Buddha shows us how to free ourselves from this vicious cycle. This is not easy, but Buddha is speaking to those who want to strive for enlightenment, not to those who want an easy path. The first step in weaning ourselves–or guarding ourselves–from falling into the muck trap of self-pity is the facing and accepting of some basic facts such as karma and the source of all things being in the mind.

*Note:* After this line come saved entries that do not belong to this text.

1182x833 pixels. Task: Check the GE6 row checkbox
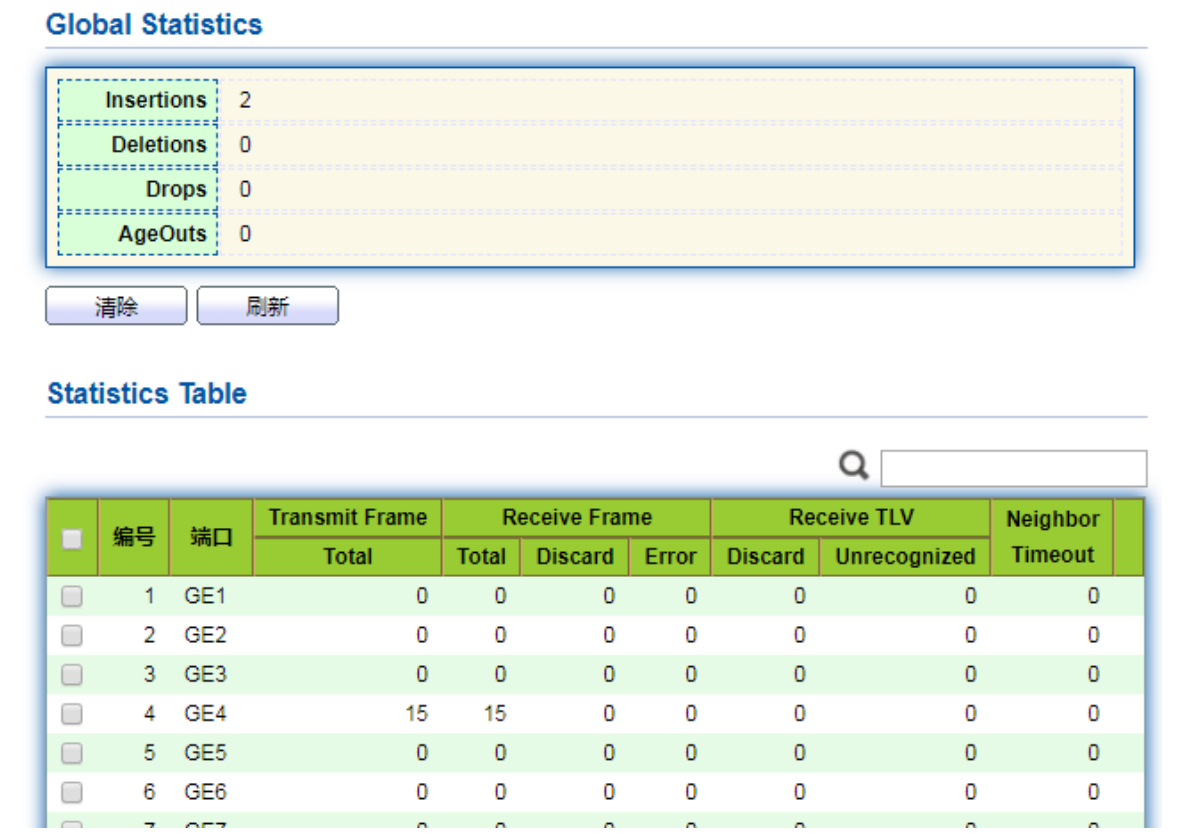point(72,792)
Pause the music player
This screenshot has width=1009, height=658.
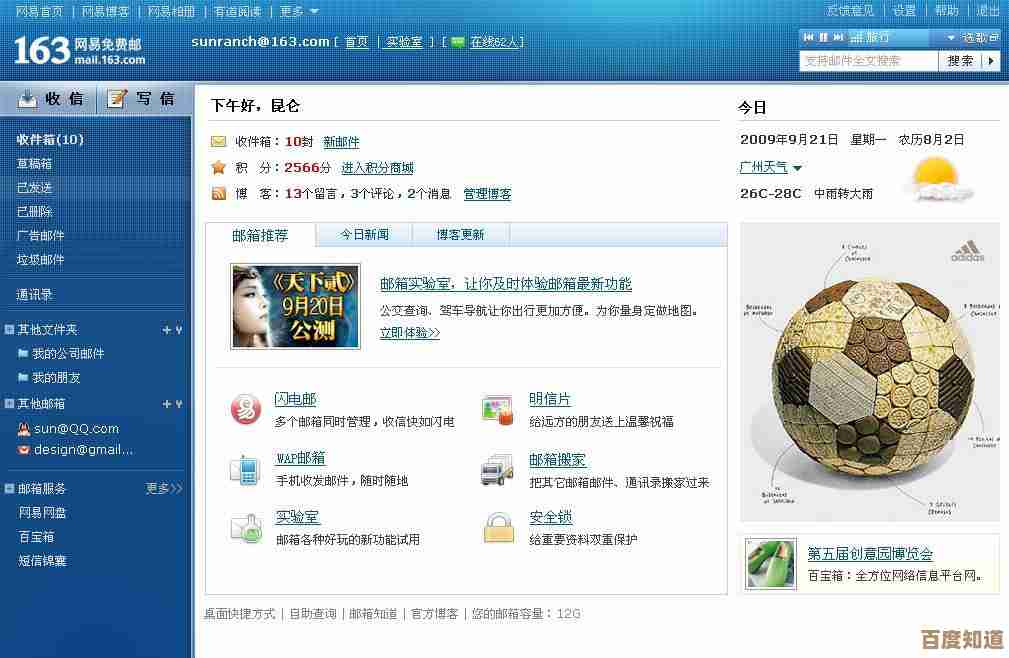pos(823,37)
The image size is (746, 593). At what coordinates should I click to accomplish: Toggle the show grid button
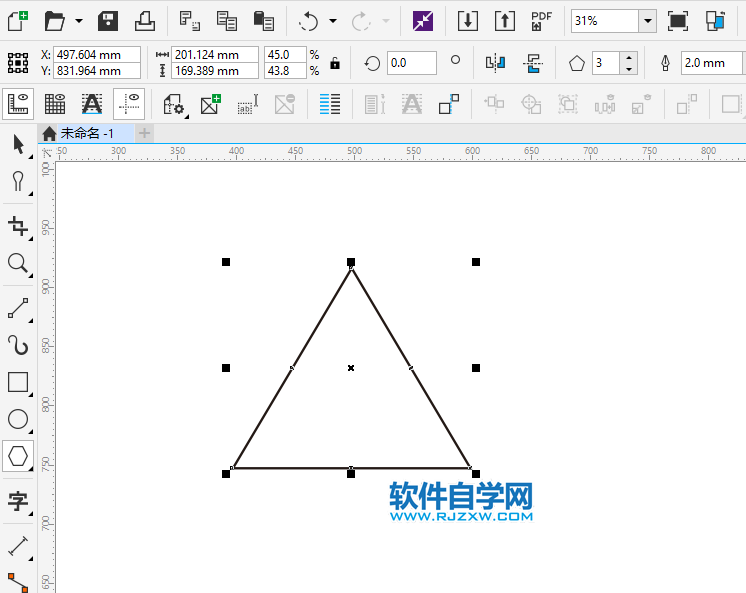(55, 103)
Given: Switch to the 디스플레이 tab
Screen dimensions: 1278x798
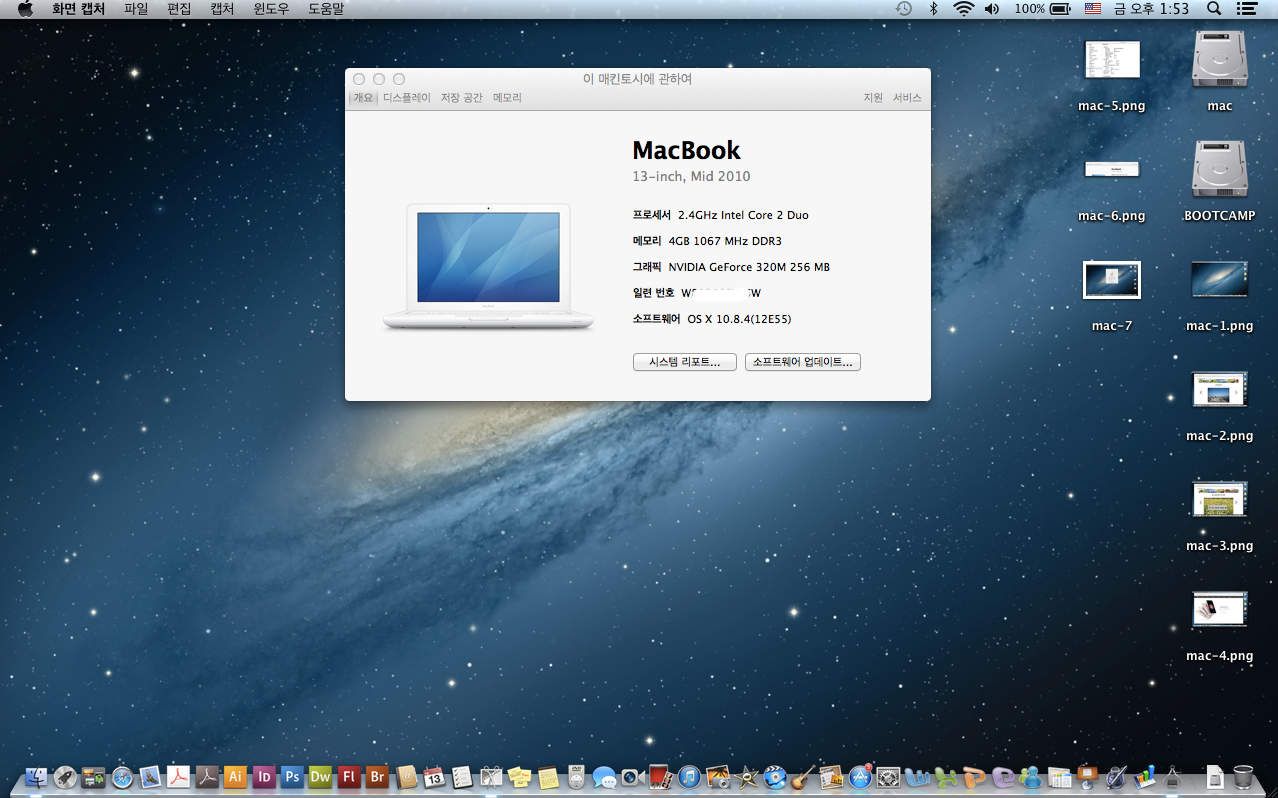Looking at the screenshot, I should pyautogui.click(x=406, y=98).
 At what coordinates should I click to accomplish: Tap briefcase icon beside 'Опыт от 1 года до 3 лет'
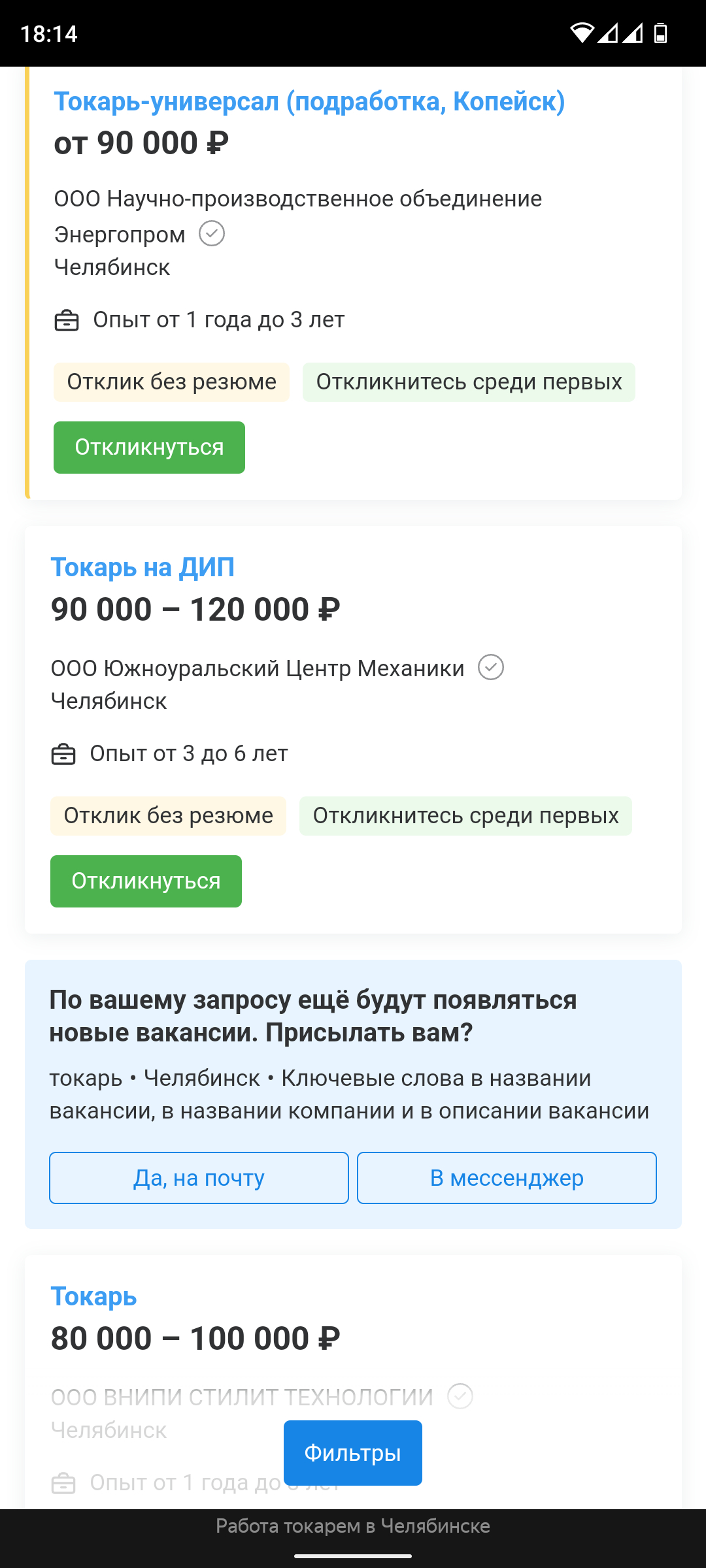[66, 320]
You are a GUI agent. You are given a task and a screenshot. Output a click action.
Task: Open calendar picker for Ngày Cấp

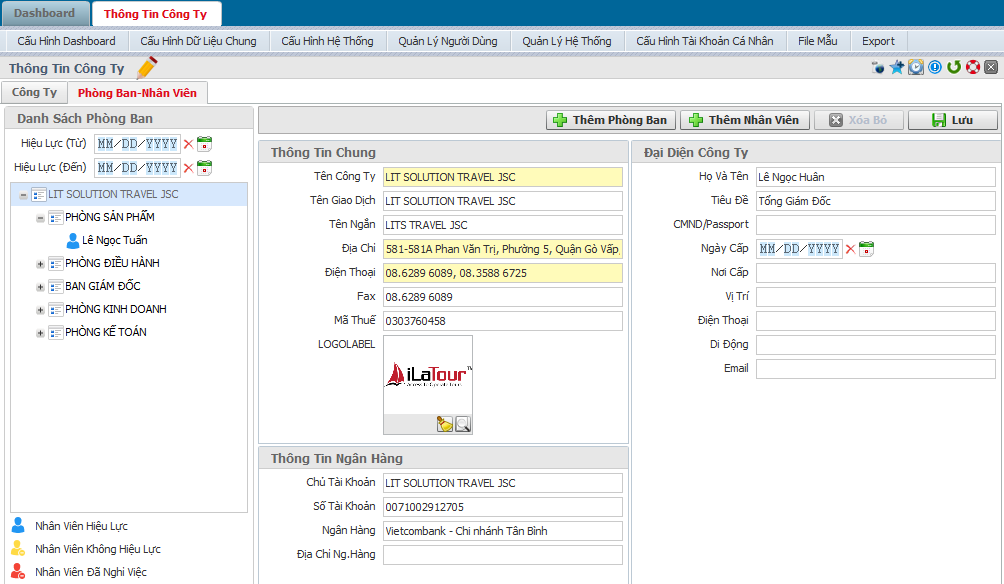tap(867, 249)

Nothing that occurs in the world is an entity unto itself. Rather, all things are reactions to previous actions: karma. I am stolen from because I stole; I am lied about because I lied; I am harmed because I harmed. My actions may have been in previous lives, but the reaction is no less a revelation of my present life. And it is much more a revelation of my mind as it is right now.

Unpleasant echoes

In the nineteenth century children were often told the story about a little boy who visited his aunt that lived in a valley where sounds were echoed. One day he came into the house and told her: “There is a bad little boy who lives up on the hill.” “Really? And how do you know he is bad?” inquired the aunt. “Because he called me bad names.” The aunt understood the situation. The little boy had called out something while playing and heard an echo of his voice. Thinking it was another child, he began calling out and became frustrated by the “bad boy” just repeating everything he said. So he started calling out insults, and got them back, so he went to “tell on” the bad boy to his aunt, who sat him down and told him the facts, showing him that he was only getting back what he had first projected. Karma is like an echo. What we shout will be shouted back at us.

Our life is a continuous stream of karmic echoes. Yes, others become instruments for the manifestation of the karma, but we are the origin of it all. So who shall we blame? As Pogo said: “We have met the enemy and they are us.” The answer is to get busy and change ourselves. Then our lives will change automatically.